The composite member may beneficially inflate or umbrella, which aids in run-in during pump down, thus reducing the required pump down fluid volume. This constitutes a savings of water and reduces the costs associated with treating/disposing recovered fluids.

One piece slips assembly are resistant to preset due to axial and radial impact allowing for faster pump down speed. This further reduces the amount of time/water required to complete frac operations.

While preferred embodiments of the invention have been shown and described, modifications thereof can be made by one skilled in the art without departing from the spirit and teachings of the invention. The embodiments described herein are exemplary only, and are not intended to be limiting. Many variations and modifications of the invention disclosed herein are possible and are within the scope of the invention. Where numerical ranges or limitations are expressly stated, such express ranges or limitations should be understood to include iterative ranges or limitations of like magnitude falling within the expressly stated ranges or limitations. The use of the term “optionally” with respect to any element of a claim is intended to mean that the subject element is required, or alternatively, is not required. Both alternatives are intended to be within the scope of the claim. Use of broader terms such as comprises, includes, having, etc. should be understood to provide support for narrower terms such as consisting of, consisting essentially of, comprised substantially of, and the like.
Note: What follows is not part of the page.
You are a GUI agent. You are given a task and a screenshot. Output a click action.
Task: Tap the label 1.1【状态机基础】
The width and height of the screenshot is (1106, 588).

Accordingly, the scope of protection is not limited by the description set out above but is only limited by the claims which follow, that scope including all equivalents of the subject matter of the claims. Each and every claim is incorporated into the specification as an embodiment of the present invention. Thus, the claims are a further description and are an addition to the preferred embodiments of the present invention. The inclusion or discussion of a reference is not an admission that it is prior art to the present invention, especially any reference that may have a publication date after the priority date of this application. The disclosures of all patents, patent applications, and publications cited herein are hereby incorporated by reference, to the extent they provide background knowledge; or exemplary, procedural or other details supplementary to those set forth herein.